Top of PROVIDED PASSAGE

Same-Sex Couples to Be Eligible for Leave Under U.S. RuleAngela Greiling Keane
Same-sex couples in the U.S. would be eligible for leave to care for their spouses regardless of whether they live in a state that recognizes gay marriage, under rules the Obama administration plans to propose.
President Barack Obama directed the Labor Department to draft rules that would allow gay and lesbian couples in all states to take unpaid time under the Family and Medical Leave Act to care for a spouse, the White House said in a statement.
The U.S. Supreme Court a year ago struck down a law that denied federal benefits to legally married gay couples. Since that June 2013 ruling, it’s been unclear whether unpaid family leave requirements apply to same-sex couples.
Obama has been under pressure from the gay community and Democrats in Congress to offer more protections to same-sex couples and gay workers. Democrats want to use their support for gay marriage as an advantage in the congressional elections in November, highlighting it as a key difference with Republicans.
The Obama administration also will ask Congress to change the law to allow same-sex couples to receive all federal benefits. The White House said earlier this week that Obama plans to issue an executive order that would bar federal contractors from discriminating against gay and transgendered workers.
The U.S. government has by “the greatest extent possible under the law” complied with last year’s Supreme Court ruling, Attorney General Eric Holder said in a memo today to Obama on a review of how federal agencies are applying the court decision.

Bottom of PROVIDED PASSAGE

# PROBLEMS TO SOLVE
A. In the article on family leave for same-sex couples, why do Democrats want to highlight their support for gay marriage? Answer in one to three sentences.
B. What steps does the family-leave article say the Obama administration plans to take for same-sex couples and gay workers? List each one.
C. Can you extend the article on same-sex family leave from its final sentence?
The material that comes after this article has no connection to it.

Top of RECORDS SHOWN

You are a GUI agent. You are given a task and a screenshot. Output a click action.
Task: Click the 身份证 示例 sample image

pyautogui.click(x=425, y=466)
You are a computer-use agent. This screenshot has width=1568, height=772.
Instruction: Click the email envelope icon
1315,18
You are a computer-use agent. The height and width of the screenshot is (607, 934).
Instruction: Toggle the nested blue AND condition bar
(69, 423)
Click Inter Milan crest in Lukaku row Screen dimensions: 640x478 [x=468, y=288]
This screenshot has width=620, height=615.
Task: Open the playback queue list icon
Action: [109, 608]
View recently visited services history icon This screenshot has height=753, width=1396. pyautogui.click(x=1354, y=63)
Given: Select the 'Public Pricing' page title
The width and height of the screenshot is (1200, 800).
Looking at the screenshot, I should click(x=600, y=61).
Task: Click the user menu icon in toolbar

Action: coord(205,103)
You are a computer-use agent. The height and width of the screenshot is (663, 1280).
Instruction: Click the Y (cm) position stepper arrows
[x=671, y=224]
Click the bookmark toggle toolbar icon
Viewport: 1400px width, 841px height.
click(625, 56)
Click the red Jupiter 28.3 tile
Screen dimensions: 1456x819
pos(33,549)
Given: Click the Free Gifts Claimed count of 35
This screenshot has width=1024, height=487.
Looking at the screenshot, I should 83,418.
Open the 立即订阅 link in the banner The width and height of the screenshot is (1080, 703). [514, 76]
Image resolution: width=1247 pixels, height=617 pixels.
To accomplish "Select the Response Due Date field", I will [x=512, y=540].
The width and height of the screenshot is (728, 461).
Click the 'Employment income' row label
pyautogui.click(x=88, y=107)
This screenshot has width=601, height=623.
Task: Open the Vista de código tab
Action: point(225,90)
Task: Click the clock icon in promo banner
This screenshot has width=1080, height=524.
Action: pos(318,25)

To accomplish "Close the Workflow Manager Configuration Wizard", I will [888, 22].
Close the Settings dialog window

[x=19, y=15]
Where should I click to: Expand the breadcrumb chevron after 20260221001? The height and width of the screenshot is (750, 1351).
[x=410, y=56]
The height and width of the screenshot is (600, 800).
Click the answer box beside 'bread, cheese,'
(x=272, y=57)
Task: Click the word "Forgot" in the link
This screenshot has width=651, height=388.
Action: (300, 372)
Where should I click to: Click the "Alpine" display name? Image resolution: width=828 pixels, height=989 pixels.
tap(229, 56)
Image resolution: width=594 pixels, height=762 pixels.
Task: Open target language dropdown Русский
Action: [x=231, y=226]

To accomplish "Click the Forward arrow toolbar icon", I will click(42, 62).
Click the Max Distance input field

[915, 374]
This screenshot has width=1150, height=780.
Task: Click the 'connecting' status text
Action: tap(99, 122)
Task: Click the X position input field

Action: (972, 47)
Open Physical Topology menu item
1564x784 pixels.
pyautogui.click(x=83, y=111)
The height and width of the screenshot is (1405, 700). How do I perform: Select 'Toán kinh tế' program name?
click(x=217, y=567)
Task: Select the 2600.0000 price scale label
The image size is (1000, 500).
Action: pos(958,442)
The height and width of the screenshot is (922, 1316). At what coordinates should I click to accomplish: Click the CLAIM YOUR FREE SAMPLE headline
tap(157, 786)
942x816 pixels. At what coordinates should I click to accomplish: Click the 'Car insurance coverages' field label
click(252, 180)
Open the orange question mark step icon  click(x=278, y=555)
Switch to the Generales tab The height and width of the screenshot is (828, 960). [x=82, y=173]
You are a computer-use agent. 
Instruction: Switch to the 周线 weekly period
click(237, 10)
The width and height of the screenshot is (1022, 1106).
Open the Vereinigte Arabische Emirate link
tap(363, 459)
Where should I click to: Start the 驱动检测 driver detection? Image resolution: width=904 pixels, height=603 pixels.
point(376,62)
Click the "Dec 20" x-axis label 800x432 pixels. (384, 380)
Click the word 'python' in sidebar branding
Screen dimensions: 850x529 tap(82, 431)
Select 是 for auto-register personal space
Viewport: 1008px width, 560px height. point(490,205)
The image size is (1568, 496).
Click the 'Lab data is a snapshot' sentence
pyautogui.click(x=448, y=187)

Bottom of RECORDS SHOWN

# ANSWERS BELOW
A. Democrats want to use their support for gay marriage as an advantage in the November congressional elections. They present it as a key difference between themselves and Republicans.

B.
- Propose rules, drafted by the Labor Department, that would let gay and lesbian couples in all states take unpaid leave under the Family and Medical Leave Act to care for a spouse.
- Ask Congress to change the law so that same-sex couples receive all federal benefits.
- Issue an executive order barring federal contractors from discriminating against gay and transgendered workers.

C.
“Agencies have overwhelmingly chosen to recognize marriages as valid based on the law of the jurisdiction where the marriage took place, regardless of where the couple currently resides,” he wrote.
The Social Security Administration and the Department of Veterans Affairs are prohibited by federal law from adopting rules based on where the marriage took place for some programs and that will need to be changed by Congress, Holder said.
Representative Dina Titus, a Nevada Democrat, criticized the White House for not doing enough with today’s action because it only applies to legally married couples and not all gay couples who want to have been able to marry.
“While I applaud the Obama administration’s efforts to extend these benefits, today’s announcement shows that Congress must act to ensure that veterans and their families are not denied the benefits they have earned and deserve,” she said in an e-mailed statement. Titus is the top Democrat on a House panel overseeing veterans’ benefits and is sponsoring legislation to expand benefits to more gay couples.
Obama courted donors from the gay community at a fundraiser for the Democratic National Committee on June 17 in New York.
“People have been waiting a long time for justice, and we’re working to deliver on it as fast as we can,” Obama said at the gathering.
Same-sex couples can get married in 19 states and the District of Columbia. In seven additional states, judges have declared gay-marriage bans unconstitutional, though the laws remain in effect during appeals.
Under the Family and Medical Leave Act, workers can take up to 12 weeks of unpaid leave to care for an ill family member or for the birth of a child. Employers are required to protect the absent employee’s job. The law applies to companies with more than 50 employees.
In the U.S., 12 percent of workers get paid time off to care for a baby or family member, according to the Labor Department.